With respect to the first case, methos (in which the toppings on any single pizza may not be repeated), it is pretty clear that there are 3060 ways to build one. It doesn't matter who orders what, we can still use permutations thereafter to find the total possible ways of assembling four pizzas. The first pizza may be any of 3060 choices. For each one of these, there are then 3060 or 3059 ways of choosing a second one, depending on whether two may be alike or not. If not, the problem just naturally reduces at this point to permutations. The permutations of n things taken r at a time is n(n-1)(n-2)...(n-r+1), so the permutations of 3060 things taken 4 at a time is given by₃₀₆₀P₄ = 3060(3060-1)(3060-2)(3060-3). But if any two pizzas may be identical, the answer is more simply just 3060⁴.

I read a press release by Pizza Hut about this, they claim she says "over six million topping combinations". But I saw the commercial today and she gives an exact number that sounded like six hundred thousand-something.

I also read a bunch of things picking on the commercial because they also think the number given is wrong.

Just a clarification of what I tried to say in my second post above, methos. (I add it as a postscript since my edit button has been unaccountably and rather rudely jerked out of my hands.)

Making any single pizza is a question of combinations of toppings, of course. But thereafter, permutations are involved even if ordering of choices seems to be irrelevant. Say you have four serving platters at your digs (or crib, or whatever). Your task: to fill them with four pizzas. You have any one of 3060 choices for the first (arbitrarily numbered), 3059 for the second, and so on, under the assumption the pizzas must differ pairwise. That is, you are permuting choices from a set of 3060 over four positions.

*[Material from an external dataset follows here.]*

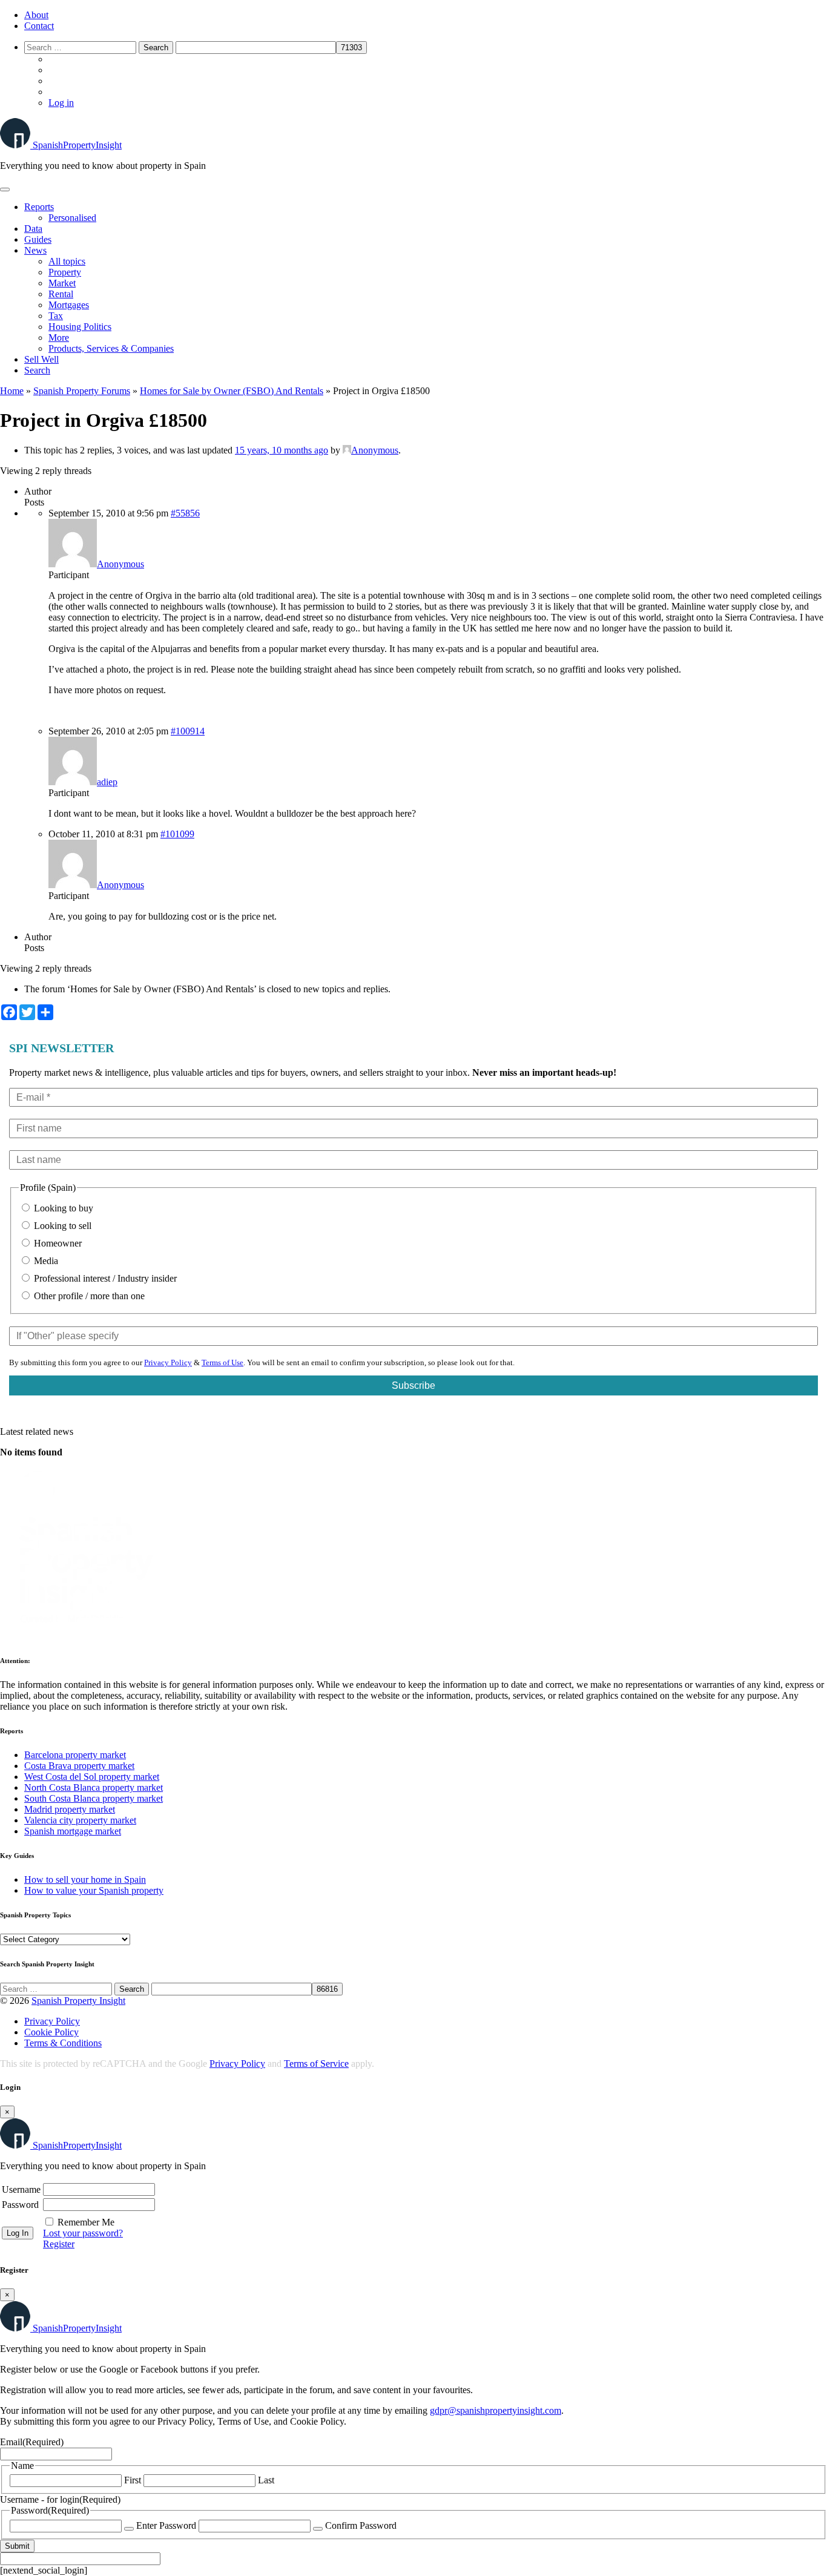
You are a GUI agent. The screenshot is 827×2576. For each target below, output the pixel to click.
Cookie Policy (51, 2032)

I see now that my perhaps careless choice of the word order in my first reply to your question may have been somewhat confusing. I didn't mean to say that we had to put the four pizzas in order. I meant to say that we had to put in an order for four pizzas.

Maiku, the problem is, I don't care which order the pizzas were chosen in or in which position in the box they appear. Permutations, by their nature, do 'care.'

Say I have 3 types of pizzas and want to know how many different possibilities of 3 (with no repeats) I can assemble. The answer is obviously 1, if I don't care about order. Using permutations (₃P₃), I get and answer of 6.

That is why I used combinations. In this example, ₃C₃ gives me the answer I'm looking for, 1.

The problem is, although combinations allow me to ignore order, they don't allow me to determine the possibilities if repeats are allowed. Exponents do the latter, but, like permutations, they 'care' about order.

There are 10 possibilities (I think, that's done by hand) if you have 3 types of pizza, want 3, allow repeats, and don't care about the order. 3³ = 27, almost 3 times the answer I'm looking for.

I had thought that your idea of using _n*rC_r might work there, but I now see that it would overcount as well, giving _3*3C₃ = 84.

You're right, methos. My method is obviously off. I'll rethink it and see if I can come up with anything else.

By the way, I didn't say or imply that, given three types of pizza, three to be ordered, with repeats allowed, the answer would be 84, and never suggested the formula _n·rC_r would be correct in such a case. My answer would have been 27. And if there were no repeats allowed, then my method would have given 6. Neither of these is correct, of course. Your calculation of 10 by hand is certainly right, given what I now understand better is what you meant.

I didn't mean to suggest that you suggested the last part, just that I for a moment (mistakenly) thought I might be able to apply what you had suggested to that.